Norma Claire É uma boa pergunta. Ficamos lá por um mês. Sempre senti que tinha uma missão com a minha arte. E transmito cada experiência, cada aprendizado para o público. Quando fui pra Ásia e visitei a China, fui aprender com a vida dos monges, a meditar e a me concentrar. Nunca estive no Brasil, mas quando eu for daqui a duas semanas, quero conhecer algumas das culturas espirituais que eu pesquisei, porque o xamanismo é uma coisa incrível. Veja: eu trabalho com duas formas de arte: a arte material, na qual eu canto, e a arte imaterial. Não há nada para tocar. É só energia. Não aprendemos sobre energia na nossa cultura ocidental, com nossas tecnologias... Esses povos sabem. Então, minha função como artista é ir lá, pegar essa informação e difundir. Eu juro que não fumo maconha (risos).
Vogue Como vai ser seu projeto sobre espiritualidade no Brasil?
Norma Claire O Brasil é muito importante para mim. Uma das melhores pessoas que já conheci veio de lá e me explicou detalhe por detalhe.
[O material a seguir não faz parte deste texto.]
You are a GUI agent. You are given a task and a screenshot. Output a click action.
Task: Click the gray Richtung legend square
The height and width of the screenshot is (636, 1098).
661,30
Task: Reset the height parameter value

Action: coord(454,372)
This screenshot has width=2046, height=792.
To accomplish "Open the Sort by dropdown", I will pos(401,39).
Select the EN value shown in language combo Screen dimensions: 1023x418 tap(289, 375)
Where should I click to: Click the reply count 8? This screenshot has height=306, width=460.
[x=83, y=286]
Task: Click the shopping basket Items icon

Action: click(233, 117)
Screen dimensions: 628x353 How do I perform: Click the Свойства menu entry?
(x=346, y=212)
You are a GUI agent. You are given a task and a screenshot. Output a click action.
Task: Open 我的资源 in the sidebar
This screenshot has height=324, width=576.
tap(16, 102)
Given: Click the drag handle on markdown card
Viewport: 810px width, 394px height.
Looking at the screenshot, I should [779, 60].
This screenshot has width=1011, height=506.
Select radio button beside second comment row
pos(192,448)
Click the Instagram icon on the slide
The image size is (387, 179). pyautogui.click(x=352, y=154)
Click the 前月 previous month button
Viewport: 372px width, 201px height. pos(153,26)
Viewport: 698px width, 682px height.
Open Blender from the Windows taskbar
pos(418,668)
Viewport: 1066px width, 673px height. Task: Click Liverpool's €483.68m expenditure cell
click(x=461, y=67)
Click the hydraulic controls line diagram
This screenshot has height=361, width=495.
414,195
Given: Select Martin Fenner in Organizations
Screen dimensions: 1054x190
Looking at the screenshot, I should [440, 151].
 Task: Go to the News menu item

Consegui imaginar a Amazônia, imaginar a beleza de Belo Horizonte, a beleza de Belém e principalmente a do belíssimo Rio de Janeiro. Desde então, como busco me explorar mais nessas coisas espirituais, ando visitando lugares meio inacessíveis, e o Brasil será o próximo da lista. Visitarei as minas, os lugares aonde os brasileiros provavelmente não vão. E agora, sabendo da minha ida por causa do Rock in Rio, me chamaram para fazer um grande projeto para a Copa do Mundo. Estou interessada nisso, e o Brasil é incrível.
Vogue O que gostaria de fazer antes de morrer?
Norma Claire Penso muito no último estágio da minha vida, em legado. Aprendi tanto crescendo como mulher muçulmana que queria dar a jovens meninas e futuras artistas um pouco da minha experiência. É o que quero fazer. Parece um discurso de quem vai morrer daqui a pouco (risos).
Vogue O que aprendeu sobre si mesma em tantos anos de aprendizado e crescimento?
Norma Claire Muito. Quando achei meu diário, de quando tinha 17 anos, vi que era a mesma pessoa frágil e infantil de antes! Emocionalmente, ainda sou a mesma criança. No começo de um trabalho, você não entende nada, não sabe de onde vem, mas tem essa urgência de fazer. Muito mais tarde, consegue compreender. A mais importante pergunta é: por que sou artista, por que me arrisquei, por que estou aqui?
Vogue E por quê?
Norma Claire Vou contar uma história. Recebi uma ligação de um escritor de ficção científica, Kim Stanley Robinson (autor da premiada série Mars Trilogy), quando estava em Los Angeles, esse ano mesmo. Fui almoçar com ele, que colocou na mesa seu livro, chamado 2312, e disse: “Você é uma das personagens, faz com que as pessoas reflitam em asteroides, em Mercúrio, antigravitacionais”. Eu perguntei: “Por que eu?”. Ele respondeu: “Porque a energia que você produz e passa é tão imaterial que é bom para viagens intergalácticas!” (risos). Depois disso, fui conhecer alguns xamãs. Conheci uma mulher, um oráculo que diz seu passado, presente e futuro. Ela usa pedras de meteoritos e me disse: “Você nunca se sente em casa em nenhum lugar”. O que é verdade. E aí ela completa: “Seu DNA é galáctico. Você foi mandada a esse planeta com a missão de ajudar os humanos a transcender a dor”. Faz sentido para mim. Mas por enquanto, ser cantora basta (risos).